BEIJING (Reuters) - China’s armed forces must be smaller but more capable, and if reforms are not properly carried out the military risks falling behind, affecting its ability to wage war, Chinese state media on Saturday cited President Xi Jinping as saying.
Xi unexpectedly announced in September last year that he would cut troop numbers by 300,000, or some 13 percent of the world’s biggest military, currently 2.3-million strong.
The cuts come at a time of heightened economic uncertainty in China as growth slows and the leadership grapples with painful economic reforms. In October, hundreds of previously demobilized soldiers protested in Beijing.
The lay-offs are part of broader reforms to modernize the military, moving away from the old Soviet-era command module and putting more emphasis on high-tech weapons such as stealth jets.
Speaking at a two-day meeting on military reform, Xi said militaries must never stick to their old ways and need to change with the times.
“Otherwise, armed forces that were strong will become outdated, or even collapse at a single blow,” Xi said in comments carried by the official Xinhua news agency.
“History and reality tells us that a military, if it falls behind the times on scale and strength, it will fall behind on war ideology and developments in waging war, maybe forfeiting strategy and right to initiate war,” he added.
China’s military needs to put more focus on technology rather than force of numbers, Xi said.

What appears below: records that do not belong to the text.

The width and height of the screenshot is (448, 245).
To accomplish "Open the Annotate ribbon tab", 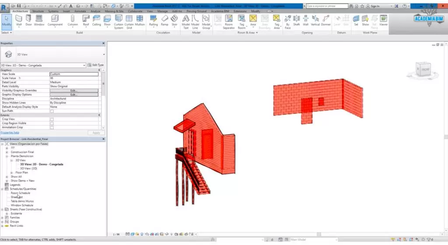I will click(x=80, y=11).
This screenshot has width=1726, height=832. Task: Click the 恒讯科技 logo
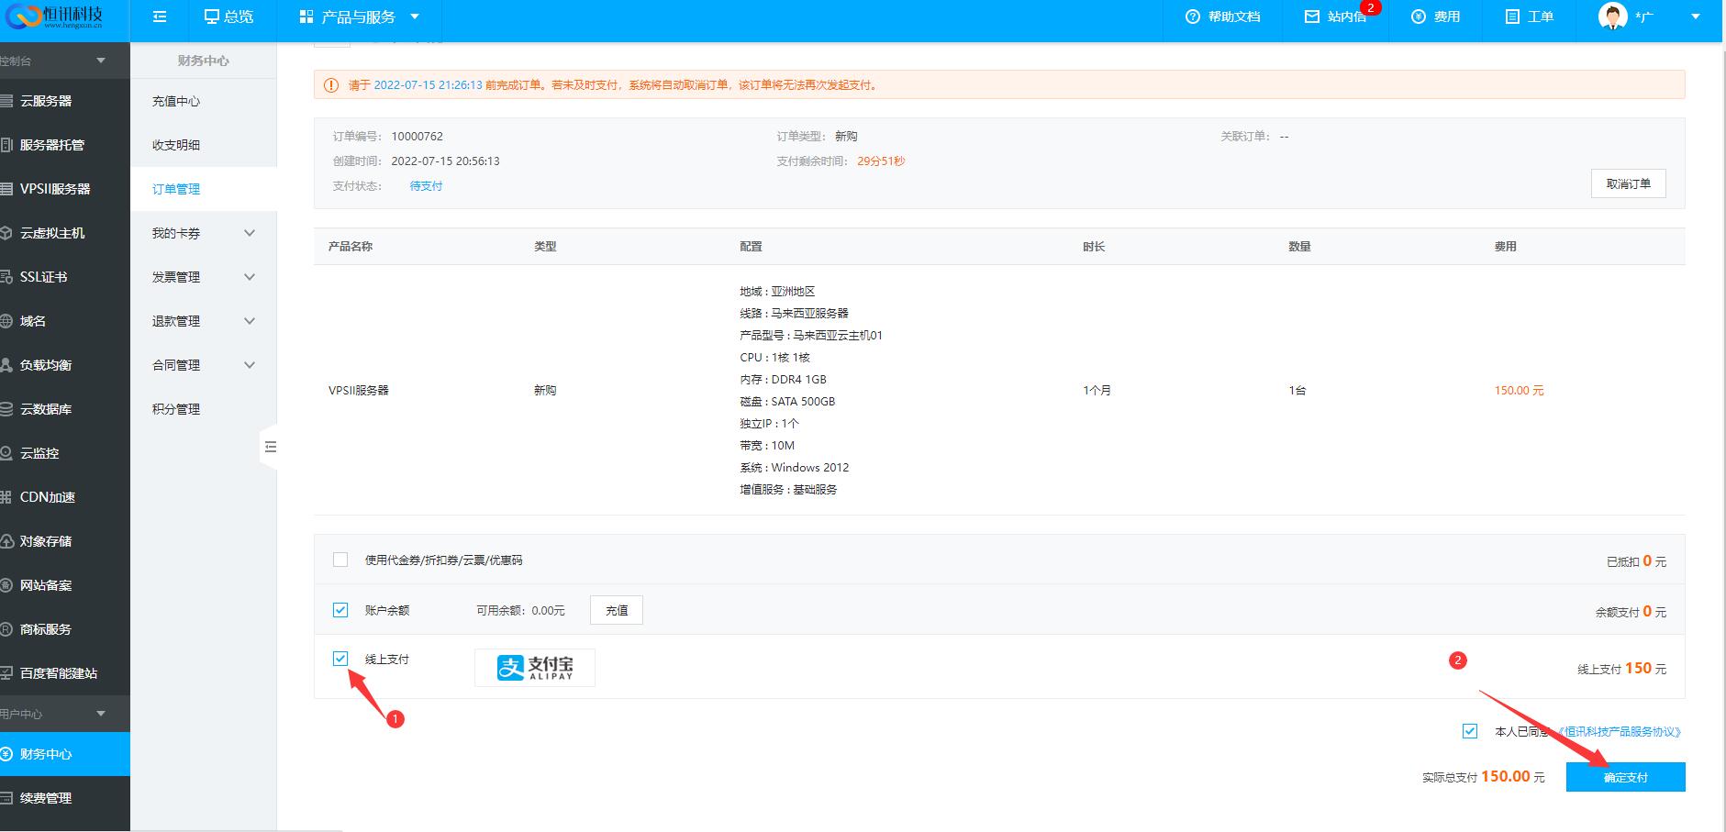[x=55, y=17]
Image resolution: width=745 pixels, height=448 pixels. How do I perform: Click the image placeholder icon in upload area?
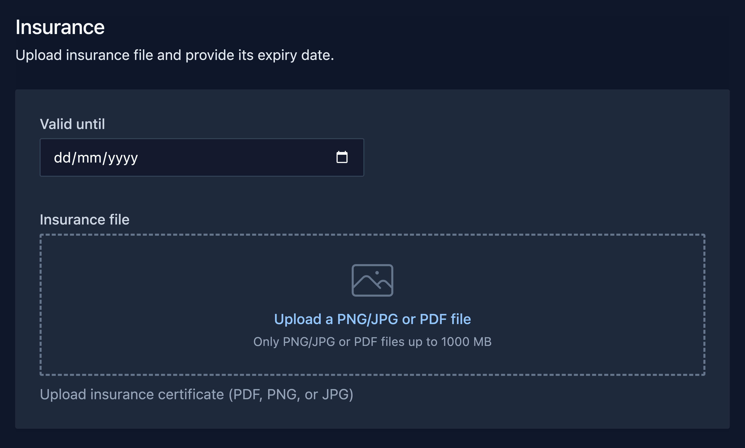pos(372,280)
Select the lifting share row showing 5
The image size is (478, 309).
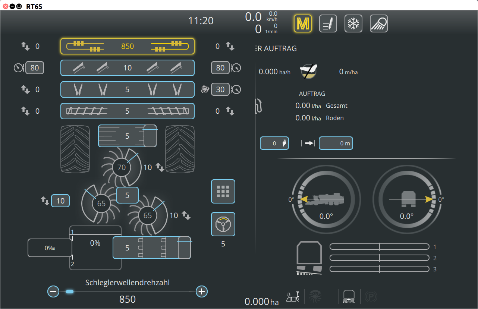127,89
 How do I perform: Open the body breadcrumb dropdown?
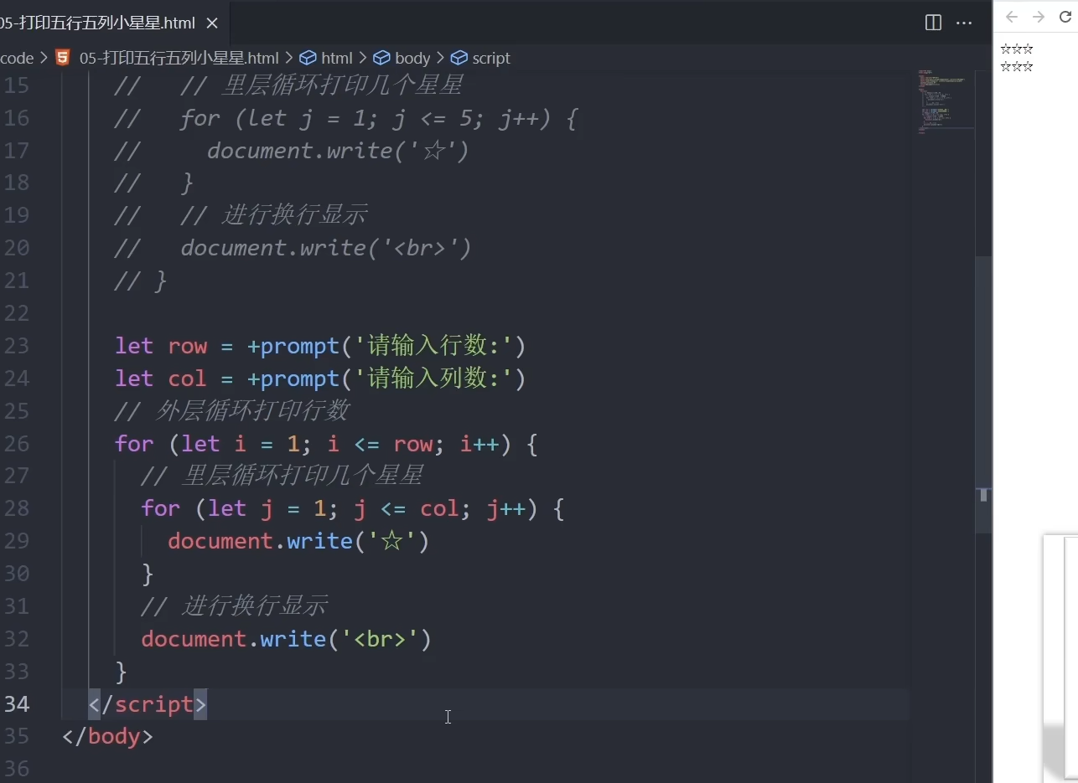(x=412, y=58)
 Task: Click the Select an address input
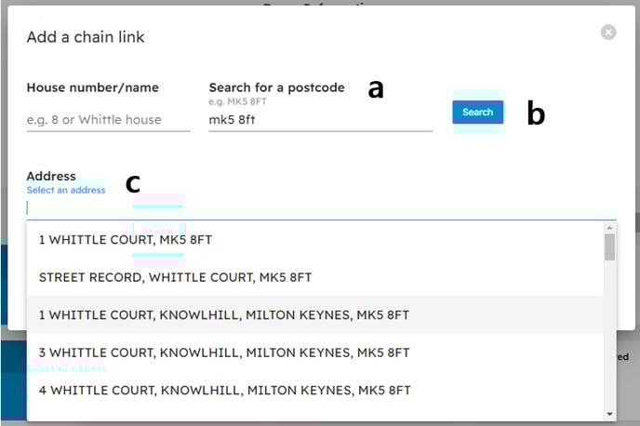tap(321, 208)
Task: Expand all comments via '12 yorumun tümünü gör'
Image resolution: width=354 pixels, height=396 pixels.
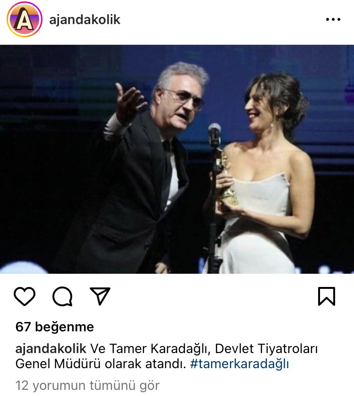Action: coord(87,386)
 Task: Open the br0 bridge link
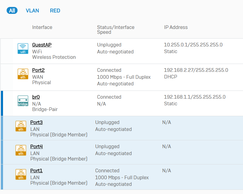(x=36, y=97)
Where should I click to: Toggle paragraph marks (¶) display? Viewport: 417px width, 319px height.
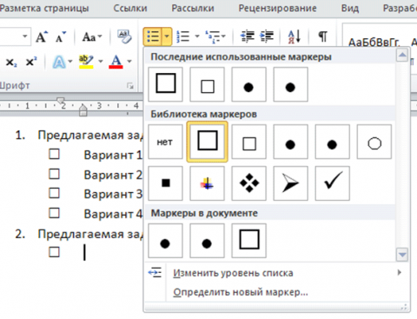pos(323,37)
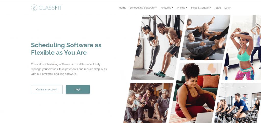Expand the Help & Contact dropdown arrow
Screen dimensions: 261x123
211,8
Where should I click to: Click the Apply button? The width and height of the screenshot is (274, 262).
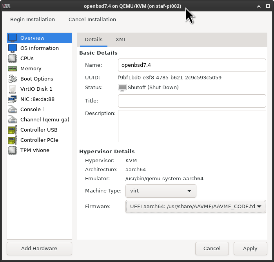click(250, 248)
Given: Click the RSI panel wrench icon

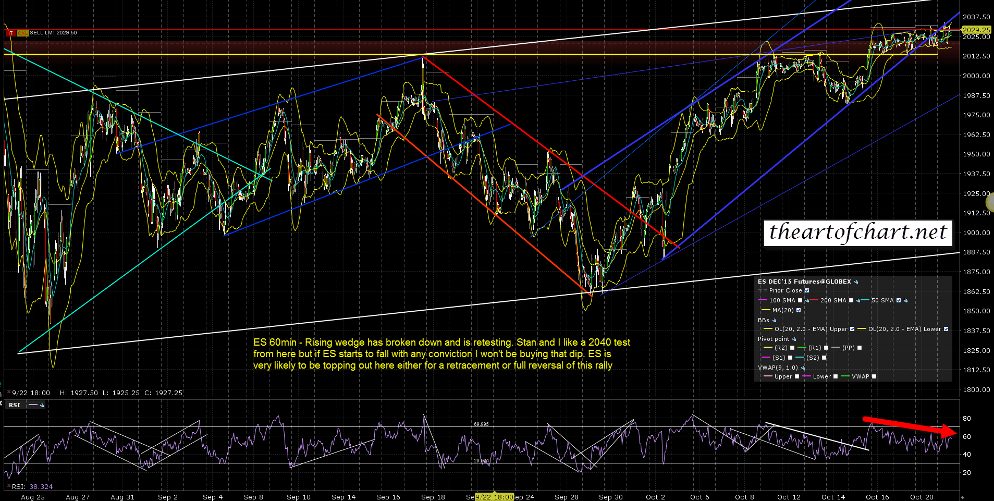Looking at the screenshot, I should 42,405.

“This is a major, inevitable change,” Xi told the meeting. “We must seize the opportunity and make breakthroughs.”
China’s military has not fought a war in decades and the government insists has no hostile intents, simply needing the ability to properly defend what is now the world’s second-largest economy.
But China has rattled nerves around the region with its increasingly assertive stance in the East and South China Seas and ambitious modernization program that includes aircraft carriers and anti-satellite missiles.